I can only think that I screwed it up somewhere by simply hacking out the cfthread tags. More investigation!
AHA!!! SUCCESS!!
I had my cfsearch set up to find content only '<in> body'... but there's no more body tag to search through.
Ray this is AWESOME, and it has been the catalyst for quite the spontaneous learning experience.
Thanks for being a sounding board... I think it works!!
Glad you got it - I was in meetings so couldn't respond.
This is so cool.
Now that I have struggled with it, I *get* it and , Ray, this rocks!
Taking the content filtering one step further, I added some regular expression code to strip out everything from the retrieved 'body' code that is not inside of my "mainCol" div, so the first thing shown in the site summary from the cfindex is the heading of the main part of the page, then the page text - no messy menu, or preceding-column junk to contend with.
This full circle code-trip means that I can now
- generate an xml site map for any visible site
- edit the sitemap.xml as an easy no-frills way to limit or extend which pages verity spiders
- use this code to create a cfcollection in *minutes*,
filtering the retained content according to any inserted tag or comment in my pages' code (i.e. only main column, etc)
- run a cfsearch against the collection, resulting in a super-fast lightweight homegrown in-site magic ColdFusion search!
thanks again... I am really psyched about having this entire code set in my collection.
To be honest, I wasn't sure anyone would use it. Glad you liked it!
Not only do I like it ... I can see using this a LOT. Even with access to Verity Spider in some cases, this seems like a very customizable way to get some very clean results.
I think I will put together a demo and blog post on the full circle trip using the sitemap creator and this code, plus how I restricted the search to specific parts of the page markup... If I do that, can I include a modified copy of your code as a downloadable file (with credit given, of course)?

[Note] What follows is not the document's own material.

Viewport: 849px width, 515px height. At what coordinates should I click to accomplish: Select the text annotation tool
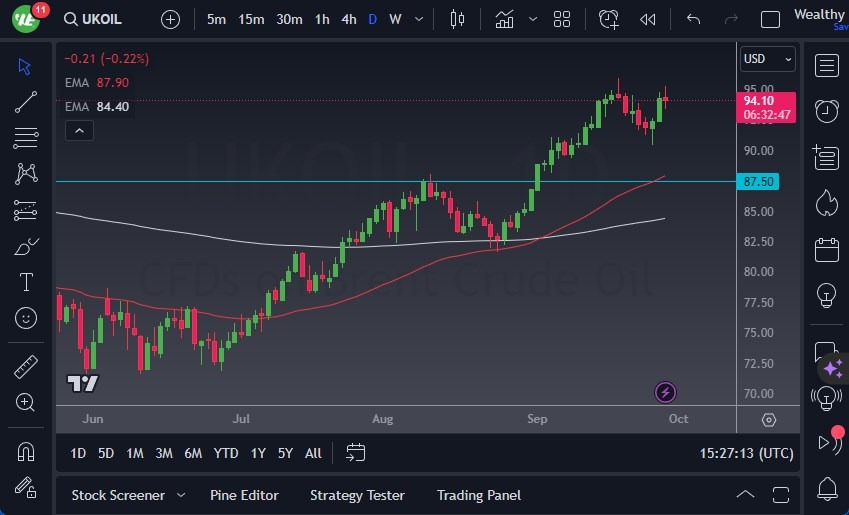click(x=26, y=282)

I didnt have a clue about any of this until yesterday... now I feel like I've been handed a shiny new toolbox that lots of folks are constantly looking for... this could be really useful to a lot of people once they see it in action!
You can include my code for
ONE MILLION DOLLARS! (finger by mouth and evil laugh)
For you... in advance!
http://mredesign.com/cfdev/...
Oh that's just mean. ;)
Ok, here's to make up for that last link
http://mredesign.com/demos/...
This is pretty neat - I'm using the sitemap generator to make the xml, then feeding it to your verity writer, all with a neat little skin.
Coolest part - download the zip, and drop the files into any site, then browse to the index page - walk through the steps and presto chango, instant site search!
Ray,
first off I visit your blog almost daily and usually find exactly what I am looking for. Thanks for this great resource.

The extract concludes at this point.